Another factor is the serotype distribution across studies. A lower sensitivity was found in this study for DENV-2, in agreement with previous reports that showed low detection rates for DENV-2 and DENV-4 [24,25].

It was previously shown that the combination of DENV NS1 and the IgM antibody test can improve the diagnostic performance [26], but in this study, we have only assessed NS1 RDT, because our objective was the diagnosis of dengue infection in acute phase.

To the best of our knowledge, only one recent retrospective study reported data on the Biosynex dengue NS1 RDT [15]. The performance observed for the Biosynex RDT in our study is very similar to that reported in the previously published study. More interestingly, in that study, the Biosynex RDThad the best sensitivity among the five evaluated RDTs.

The strength of our study relies on the population sample size and the prospective design, which results in a more realistic diagnostic performance. This study is limited by the lack of possible distinction between primary and secondary infections. Previous studies have shown that NS1 antigen detection was more sensitive in dengue primary infections compared to secondary infections [21,27]. However, data in the literature are conflicting regarding the impact of the type of infection (primary or secondary) on RDT sensitivity [22].

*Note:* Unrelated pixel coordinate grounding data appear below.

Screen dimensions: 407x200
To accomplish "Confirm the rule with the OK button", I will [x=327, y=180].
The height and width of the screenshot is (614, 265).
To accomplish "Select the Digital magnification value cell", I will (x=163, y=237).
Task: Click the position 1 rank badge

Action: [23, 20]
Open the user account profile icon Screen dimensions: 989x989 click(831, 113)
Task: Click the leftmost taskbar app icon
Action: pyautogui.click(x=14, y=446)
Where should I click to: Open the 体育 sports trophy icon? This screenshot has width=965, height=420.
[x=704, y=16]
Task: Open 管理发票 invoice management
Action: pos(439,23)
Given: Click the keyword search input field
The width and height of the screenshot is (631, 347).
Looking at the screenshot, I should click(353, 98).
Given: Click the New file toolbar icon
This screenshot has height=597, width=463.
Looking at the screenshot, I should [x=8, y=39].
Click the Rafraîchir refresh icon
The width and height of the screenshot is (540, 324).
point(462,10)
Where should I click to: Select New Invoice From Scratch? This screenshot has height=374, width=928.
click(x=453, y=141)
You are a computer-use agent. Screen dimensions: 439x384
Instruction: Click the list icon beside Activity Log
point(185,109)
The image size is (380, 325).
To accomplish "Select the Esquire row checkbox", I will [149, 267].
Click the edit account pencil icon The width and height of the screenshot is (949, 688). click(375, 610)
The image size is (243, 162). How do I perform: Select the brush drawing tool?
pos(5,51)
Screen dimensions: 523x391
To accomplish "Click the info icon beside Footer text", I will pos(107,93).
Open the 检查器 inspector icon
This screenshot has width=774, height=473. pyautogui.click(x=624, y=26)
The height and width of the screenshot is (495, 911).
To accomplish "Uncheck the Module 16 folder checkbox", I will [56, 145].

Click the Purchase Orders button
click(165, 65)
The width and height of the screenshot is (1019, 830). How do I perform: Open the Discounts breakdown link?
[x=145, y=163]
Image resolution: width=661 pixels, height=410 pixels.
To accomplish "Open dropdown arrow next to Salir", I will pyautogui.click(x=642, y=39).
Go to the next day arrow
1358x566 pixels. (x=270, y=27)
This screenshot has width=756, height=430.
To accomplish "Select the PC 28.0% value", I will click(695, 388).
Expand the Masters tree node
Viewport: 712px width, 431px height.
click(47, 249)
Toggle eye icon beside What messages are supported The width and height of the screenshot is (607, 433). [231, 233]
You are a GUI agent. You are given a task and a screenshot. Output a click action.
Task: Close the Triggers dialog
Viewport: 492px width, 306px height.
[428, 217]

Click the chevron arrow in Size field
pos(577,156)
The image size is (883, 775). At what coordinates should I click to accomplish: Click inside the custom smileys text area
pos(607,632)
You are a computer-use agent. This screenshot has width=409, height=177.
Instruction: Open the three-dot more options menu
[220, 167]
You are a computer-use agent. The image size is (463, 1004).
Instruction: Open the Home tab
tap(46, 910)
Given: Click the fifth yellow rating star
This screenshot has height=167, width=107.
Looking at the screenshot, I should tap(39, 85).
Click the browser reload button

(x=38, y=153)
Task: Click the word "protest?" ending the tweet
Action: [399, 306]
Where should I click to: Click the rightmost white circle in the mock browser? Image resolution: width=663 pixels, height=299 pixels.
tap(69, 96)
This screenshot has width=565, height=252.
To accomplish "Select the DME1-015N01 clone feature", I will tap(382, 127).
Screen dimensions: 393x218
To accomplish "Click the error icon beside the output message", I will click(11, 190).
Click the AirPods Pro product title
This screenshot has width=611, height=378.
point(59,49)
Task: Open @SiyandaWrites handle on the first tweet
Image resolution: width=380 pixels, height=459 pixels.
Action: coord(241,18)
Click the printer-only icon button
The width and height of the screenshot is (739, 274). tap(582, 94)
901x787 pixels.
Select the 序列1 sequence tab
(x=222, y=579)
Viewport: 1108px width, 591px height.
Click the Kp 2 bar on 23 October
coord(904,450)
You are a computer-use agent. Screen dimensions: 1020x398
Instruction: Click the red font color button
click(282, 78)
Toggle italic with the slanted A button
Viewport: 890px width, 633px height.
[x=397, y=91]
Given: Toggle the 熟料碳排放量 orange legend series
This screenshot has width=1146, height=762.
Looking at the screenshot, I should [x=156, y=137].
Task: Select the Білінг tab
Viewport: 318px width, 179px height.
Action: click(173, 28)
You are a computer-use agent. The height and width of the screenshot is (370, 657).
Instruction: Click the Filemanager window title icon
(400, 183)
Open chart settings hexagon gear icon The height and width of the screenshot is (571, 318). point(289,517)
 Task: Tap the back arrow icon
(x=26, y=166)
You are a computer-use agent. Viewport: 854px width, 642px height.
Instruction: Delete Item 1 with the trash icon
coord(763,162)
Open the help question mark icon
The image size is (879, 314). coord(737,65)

In conclusion, the results of this first evaluation of a dengue NS1 RDT in New Caledonia agree with findings from other reports that have generally shown that NS1 RDTs have high specificity, but there are several factors that influence the sensitivity, including the time of sampling and dengue serotype. Therefore, negative samples with suggestive clinical features should be retested with reference methods.